The Complete Book of Kong


$24 cloth / $14 paper

Southeast Missouri State University Press

ISBN: 978-0-9724304-4-9 (cloth)

ISBN: 978-0-9724304-5-6 (paper)


The Complete Book of Kong gathers the poetic wit, woe, and wisdom of both new and favorite Kong poems—from William Trowbridge’s previous books, and from numerous literary magazines and anthologies—into a collection that will rattle your cage. Kong is hip and horrendous, always terribly in love with a small screaming blonde, and still bearing the biggest, brightest heart Hollywood has ever broken. Kong treads fortissimo where mortals fear to go and holds forth in these poems with the fresh, no-nonsense voice that makes Trowbridge one of poetry’s most cutting-edge bards.

Come forth ye canon weary! Behold your inner Kong!

Everyone knows that Kong is one of the great American shows, but now he has grown even larger than the wide screen. The Kong poems placed together in one book affirm him as an authentic American icon. There is nothing like him anywhere else in the serious, sour world of poetry in English. Kong reinvents himself over and over in this work. The mood is essentially comic — there are pratfalls and belly laughs abundant. He straightens out a lot of people in this full collection — Hollywood agents, running guards, left-handed pitchers, Popes, poets, porn kings, beauty queens, executives, movie stars, and a whole cast of others. Yes, Kong can fracture you. But, in the end, you realize that Kong, like all great comics, is one of the saddest and most serious things in the world.

Paul Zimmer

The Complete Book Of Kong by William Trowbridge is a unique and highly recommended collection of poetry celebrating that famous giant ape of the silver screen, King Kong.
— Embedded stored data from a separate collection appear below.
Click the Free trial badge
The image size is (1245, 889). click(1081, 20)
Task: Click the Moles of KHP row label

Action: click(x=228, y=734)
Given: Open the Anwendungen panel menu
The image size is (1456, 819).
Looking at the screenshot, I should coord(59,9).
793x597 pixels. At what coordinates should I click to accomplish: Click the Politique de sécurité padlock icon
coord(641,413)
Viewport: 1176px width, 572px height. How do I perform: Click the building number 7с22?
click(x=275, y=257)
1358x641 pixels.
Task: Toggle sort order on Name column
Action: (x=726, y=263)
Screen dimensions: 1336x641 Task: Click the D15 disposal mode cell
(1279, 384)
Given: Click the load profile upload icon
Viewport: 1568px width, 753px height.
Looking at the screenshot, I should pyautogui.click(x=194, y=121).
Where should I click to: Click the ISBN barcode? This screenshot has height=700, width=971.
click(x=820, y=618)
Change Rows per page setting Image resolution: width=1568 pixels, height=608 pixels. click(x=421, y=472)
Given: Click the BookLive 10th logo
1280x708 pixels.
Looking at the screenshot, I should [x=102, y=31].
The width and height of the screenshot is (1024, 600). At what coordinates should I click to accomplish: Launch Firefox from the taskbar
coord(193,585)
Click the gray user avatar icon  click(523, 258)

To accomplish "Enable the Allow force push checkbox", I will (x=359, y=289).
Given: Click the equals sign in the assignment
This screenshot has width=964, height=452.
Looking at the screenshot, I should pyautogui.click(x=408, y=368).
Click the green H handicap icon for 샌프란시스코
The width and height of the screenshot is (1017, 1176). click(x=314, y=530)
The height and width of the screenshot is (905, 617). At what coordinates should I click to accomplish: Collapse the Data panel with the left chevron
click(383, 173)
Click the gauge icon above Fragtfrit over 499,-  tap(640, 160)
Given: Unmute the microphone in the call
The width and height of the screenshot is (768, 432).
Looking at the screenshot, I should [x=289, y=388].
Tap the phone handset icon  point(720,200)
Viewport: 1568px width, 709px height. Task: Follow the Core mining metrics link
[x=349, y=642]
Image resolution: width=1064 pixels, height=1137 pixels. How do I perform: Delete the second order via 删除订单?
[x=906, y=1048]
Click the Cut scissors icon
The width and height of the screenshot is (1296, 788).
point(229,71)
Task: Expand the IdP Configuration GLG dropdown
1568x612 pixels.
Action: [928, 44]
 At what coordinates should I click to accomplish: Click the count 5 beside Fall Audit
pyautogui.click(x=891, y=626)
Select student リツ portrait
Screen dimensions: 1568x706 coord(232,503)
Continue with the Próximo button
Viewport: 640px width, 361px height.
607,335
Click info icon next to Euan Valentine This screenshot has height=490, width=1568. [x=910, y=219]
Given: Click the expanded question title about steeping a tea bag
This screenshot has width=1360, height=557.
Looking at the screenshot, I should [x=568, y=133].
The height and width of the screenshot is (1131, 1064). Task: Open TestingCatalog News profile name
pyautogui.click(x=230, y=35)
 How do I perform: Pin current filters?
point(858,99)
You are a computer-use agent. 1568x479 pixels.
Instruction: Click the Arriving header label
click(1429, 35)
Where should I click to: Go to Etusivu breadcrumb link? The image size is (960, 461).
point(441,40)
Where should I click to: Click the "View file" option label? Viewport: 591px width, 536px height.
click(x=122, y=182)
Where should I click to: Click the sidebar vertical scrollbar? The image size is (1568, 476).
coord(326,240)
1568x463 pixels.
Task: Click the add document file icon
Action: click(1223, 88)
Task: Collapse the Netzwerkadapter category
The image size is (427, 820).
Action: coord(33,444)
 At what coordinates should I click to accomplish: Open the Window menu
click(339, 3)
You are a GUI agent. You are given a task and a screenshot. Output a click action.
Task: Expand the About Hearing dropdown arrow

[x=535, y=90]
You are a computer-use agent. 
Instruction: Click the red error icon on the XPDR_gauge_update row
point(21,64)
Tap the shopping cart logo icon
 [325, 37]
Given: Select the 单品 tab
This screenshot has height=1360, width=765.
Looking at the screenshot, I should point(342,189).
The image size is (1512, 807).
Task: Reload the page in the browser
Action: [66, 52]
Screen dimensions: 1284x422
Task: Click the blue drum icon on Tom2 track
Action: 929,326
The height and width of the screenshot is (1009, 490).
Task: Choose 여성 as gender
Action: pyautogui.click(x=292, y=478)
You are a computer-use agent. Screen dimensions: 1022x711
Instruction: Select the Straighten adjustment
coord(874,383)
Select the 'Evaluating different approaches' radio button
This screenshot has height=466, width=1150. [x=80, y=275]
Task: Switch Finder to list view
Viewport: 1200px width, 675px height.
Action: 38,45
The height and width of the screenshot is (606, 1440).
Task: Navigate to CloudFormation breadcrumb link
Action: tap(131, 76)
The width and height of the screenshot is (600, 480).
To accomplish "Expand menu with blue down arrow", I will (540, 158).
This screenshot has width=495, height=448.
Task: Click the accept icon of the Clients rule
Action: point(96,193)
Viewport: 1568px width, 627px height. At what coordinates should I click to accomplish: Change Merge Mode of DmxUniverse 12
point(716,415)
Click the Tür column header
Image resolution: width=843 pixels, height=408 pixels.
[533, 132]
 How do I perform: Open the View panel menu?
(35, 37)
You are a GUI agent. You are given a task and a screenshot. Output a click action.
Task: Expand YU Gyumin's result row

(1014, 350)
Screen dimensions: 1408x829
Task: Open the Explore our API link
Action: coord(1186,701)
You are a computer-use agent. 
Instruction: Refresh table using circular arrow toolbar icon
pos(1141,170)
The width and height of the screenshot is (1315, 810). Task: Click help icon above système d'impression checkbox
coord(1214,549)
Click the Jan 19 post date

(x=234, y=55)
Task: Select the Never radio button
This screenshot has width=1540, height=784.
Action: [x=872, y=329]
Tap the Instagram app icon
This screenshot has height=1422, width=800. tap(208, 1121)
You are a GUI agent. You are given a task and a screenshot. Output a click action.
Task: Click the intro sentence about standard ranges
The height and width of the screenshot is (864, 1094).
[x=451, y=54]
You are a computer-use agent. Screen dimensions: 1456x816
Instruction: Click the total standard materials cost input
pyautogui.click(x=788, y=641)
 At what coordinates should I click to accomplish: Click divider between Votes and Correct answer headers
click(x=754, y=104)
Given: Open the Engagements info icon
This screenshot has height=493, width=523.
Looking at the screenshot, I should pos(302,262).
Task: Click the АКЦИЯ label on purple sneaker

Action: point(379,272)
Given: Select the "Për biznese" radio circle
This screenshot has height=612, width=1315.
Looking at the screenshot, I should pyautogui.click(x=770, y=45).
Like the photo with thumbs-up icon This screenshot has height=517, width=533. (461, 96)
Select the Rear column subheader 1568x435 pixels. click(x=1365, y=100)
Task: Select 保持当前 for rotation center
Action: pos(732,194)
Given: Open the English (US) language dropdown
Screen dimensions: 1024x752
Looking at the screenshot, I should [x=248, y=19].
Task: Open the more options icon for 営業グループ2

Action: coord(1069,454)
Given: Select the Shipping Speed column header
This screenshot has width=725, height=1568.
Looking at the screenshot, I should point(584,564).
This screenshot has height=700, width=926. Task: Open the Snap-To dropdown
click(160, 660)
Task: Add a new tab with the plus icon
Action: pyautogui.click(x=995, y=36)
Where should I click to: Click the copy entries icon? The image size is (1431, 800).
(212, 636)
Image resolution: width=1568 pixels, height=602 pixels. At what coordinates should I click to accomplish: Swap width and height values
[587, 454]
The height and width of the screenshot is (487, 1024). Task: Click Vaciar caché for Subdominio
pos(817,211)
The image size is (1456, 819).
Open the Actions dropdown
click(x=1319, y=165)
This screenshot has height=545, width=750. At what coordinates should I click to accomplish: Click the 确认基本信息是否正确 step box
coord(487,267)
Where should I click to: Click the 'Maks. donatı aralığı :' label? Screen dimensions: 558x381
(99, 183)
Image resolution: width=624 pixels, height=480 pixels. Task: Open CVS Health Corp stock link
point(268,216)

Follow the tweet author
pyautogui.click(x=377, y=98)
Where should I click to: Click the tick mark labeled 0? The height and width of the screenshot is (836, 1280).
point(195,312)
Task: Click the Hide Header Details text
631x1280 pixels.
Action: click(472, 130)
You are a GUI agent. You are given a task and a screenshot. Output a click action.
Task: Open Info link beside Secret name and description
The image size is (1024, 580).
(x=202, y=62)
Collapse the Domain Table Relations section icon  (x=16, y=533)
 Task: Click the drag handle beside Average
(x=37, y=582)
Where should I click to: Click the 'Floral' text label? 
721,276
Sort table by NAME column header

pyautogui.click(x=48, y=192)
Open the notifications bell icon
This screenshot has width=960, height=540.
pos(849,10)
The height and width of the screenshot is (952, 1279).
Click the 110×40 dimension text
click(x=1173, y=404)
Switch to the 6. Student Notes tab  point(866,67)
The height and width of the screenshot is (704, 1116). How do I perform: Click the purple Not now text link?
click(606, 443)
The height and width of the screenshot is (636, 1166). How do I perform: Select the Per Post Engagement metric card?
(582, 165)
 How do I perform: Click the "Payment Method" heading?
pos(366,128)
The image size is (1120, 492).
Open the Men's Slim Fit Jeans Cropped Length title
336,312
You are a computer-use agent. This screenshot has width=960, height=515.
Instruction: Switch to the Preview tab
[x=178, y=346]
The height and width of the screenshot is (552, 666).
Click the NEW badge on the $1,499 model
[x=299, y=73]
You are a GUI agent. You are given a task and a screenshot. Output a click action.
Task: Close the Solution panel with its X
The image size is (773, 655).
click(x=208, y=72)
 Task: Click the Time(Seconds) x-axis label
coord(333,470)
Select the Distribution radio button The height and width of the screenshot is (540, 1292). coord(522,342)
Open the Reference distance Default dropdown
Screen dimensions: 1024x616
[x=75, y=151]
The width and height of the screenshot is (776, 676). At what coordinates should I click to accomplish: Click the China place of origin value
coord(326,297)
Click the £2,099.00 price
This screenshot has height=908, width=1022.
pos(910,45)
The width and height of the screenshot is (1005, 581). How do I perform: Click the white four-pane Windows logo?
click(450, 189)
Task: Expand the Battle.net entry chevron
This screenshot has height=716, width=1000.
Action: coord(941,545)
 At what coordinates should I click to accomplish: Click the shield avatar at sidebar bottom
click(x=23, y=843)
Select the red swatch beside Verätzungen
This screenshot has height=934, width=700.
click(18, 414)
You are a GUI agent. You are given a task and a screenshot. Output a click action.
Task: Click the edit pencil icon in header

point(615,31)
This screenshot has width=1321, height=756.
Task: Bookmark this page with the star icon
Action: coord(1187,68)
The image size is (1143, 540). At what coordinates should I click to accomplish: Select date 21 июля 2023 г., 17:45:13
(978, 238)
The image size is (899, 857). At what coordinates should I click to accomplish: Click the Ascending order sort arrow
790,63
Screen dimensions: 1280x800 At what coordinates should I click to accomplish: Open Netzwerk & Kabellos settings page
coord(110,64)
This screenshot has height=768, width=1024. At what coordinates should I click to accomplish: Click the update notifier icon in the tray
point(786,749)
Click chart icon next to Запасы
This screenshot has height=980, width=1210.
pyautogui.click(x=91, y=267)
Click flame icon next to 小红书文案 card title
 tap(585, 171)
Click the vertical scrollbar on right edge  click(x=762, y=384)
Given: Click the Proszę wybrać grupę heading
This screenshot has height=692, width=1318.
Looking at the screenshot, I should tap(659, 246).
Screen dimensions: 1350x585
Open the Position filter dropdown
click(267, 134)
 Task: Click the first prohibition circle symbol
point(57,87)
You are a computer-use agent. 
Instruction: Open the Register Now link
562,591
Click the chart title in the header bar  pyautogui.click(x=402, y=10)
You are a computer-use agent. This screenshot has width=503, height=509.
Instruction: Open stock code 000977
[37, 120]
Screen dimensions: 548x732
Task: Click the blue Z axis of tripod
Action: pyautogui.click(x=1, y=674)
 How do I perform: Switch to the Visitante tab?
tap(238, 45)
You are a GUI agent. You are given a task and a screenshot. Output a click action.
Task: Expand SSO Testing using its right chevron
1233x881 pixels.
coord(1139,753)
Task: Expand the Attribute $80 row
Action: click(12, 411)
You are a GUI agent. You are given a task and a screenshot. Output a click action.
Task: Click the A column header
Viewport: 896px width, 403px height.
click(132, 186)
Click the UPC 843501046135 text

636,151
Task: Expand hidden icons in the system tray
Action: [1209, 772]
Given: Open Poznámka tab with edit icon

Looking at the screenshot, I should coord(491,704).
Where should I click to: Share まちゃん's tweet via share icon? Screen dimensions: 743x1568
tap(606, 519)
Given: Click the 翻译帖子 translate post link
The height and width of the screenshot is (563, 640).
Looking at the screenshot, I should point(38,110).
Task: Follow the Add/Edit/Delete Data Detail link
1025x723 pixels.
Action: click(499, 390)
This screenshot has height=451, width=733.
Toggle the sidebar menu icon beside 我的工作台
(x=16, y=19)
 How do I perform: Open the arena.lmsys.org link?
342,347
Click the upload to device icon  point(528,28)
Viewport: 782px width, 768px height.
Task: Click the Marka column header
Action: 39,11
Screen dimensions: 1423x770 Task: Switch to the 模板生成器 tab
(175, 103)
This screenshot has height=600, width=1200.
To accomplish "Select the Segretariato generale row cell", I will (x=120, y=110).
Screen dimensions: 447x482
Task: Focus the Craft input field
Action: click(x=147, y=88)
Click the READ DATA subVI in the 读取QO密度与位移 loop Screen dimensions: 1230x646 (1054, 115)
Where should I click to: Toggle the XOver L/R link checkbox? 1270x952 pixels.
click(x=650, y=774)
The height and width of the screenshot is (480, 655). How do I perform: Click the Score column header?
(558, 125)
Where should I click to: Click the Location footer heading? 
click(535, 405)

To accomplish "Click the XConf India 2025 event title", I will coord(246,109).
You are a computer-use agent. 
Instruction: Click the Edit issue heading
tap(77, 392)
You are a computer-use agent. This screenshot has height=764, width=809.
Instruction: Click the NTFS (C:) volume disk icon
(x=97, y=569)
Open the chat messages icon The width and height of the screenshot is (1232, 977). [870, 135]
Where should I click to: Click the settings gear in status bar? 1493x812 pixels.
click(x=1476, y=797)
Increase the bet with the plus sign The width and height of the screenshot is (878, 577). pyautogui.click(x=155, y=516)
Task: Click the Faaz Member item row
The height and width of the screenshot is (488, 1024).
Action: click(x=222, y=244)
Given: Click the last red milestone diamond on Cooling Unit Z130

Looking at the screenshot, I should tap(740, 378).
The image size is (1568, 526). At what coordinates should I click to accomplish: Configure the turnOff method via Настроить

Trowbridge presents a varied and lyrical depiction of this fearsome beast and the forces he symbolizes, in a reader engaging and refreshingly adventurous series of imaginative verse.

Midwest Book Review

Kong Turns Critic

The man said, He is a brilliant
special effect, given the film
technology of the Thirties, but
the story is hopelessly contrived,
even allowing for the strong mythic
element.” The woman said, “No,
he looks too much like a stuffed toy,
a huge piece of period kitsch,
ludicrous when he tries for tragedy.”
The man shook his hair and made smoke,
insisting, “Verisimilitude is irrelevant,
as in any Gothic melodrama.” I marveled
at these mammoth words, wondering
how they were folded into such
little brains. I ate the man,
first, then the woman, both stringy,
but then what’s not these days.

from The Complete Book of Kong

Kong Discusses King Kong IV Over a Power Lunch

He said he’d need 15 percent,
and I said OK.

He said that included the revenues on the after-marketing,
and I said OK.

And he said we’d have to do more with the anti-colonialism thing,
and I said I could see that.

And we’d have to punch up the kinky sex thing,
and I said, OK, I guess.

And the gory special effects,
and I said, If we have to.

And the clothes-sniffing scene,
and I said, Isn’t that part of the kinky sex thing,

And he said maybe he should explain “kinky” to me,
and I said maybe he should,

And he did,
and I said, Shouldn’t stuff like that go under “gory special effects,”

And he said, What kind of writer are you,
and I said, a poet,

And he said he’d have his girl get in touch with my girl,
and I said he could have his girl keep her paws to herself
and flicked his kinky little ass over the lobster bisque.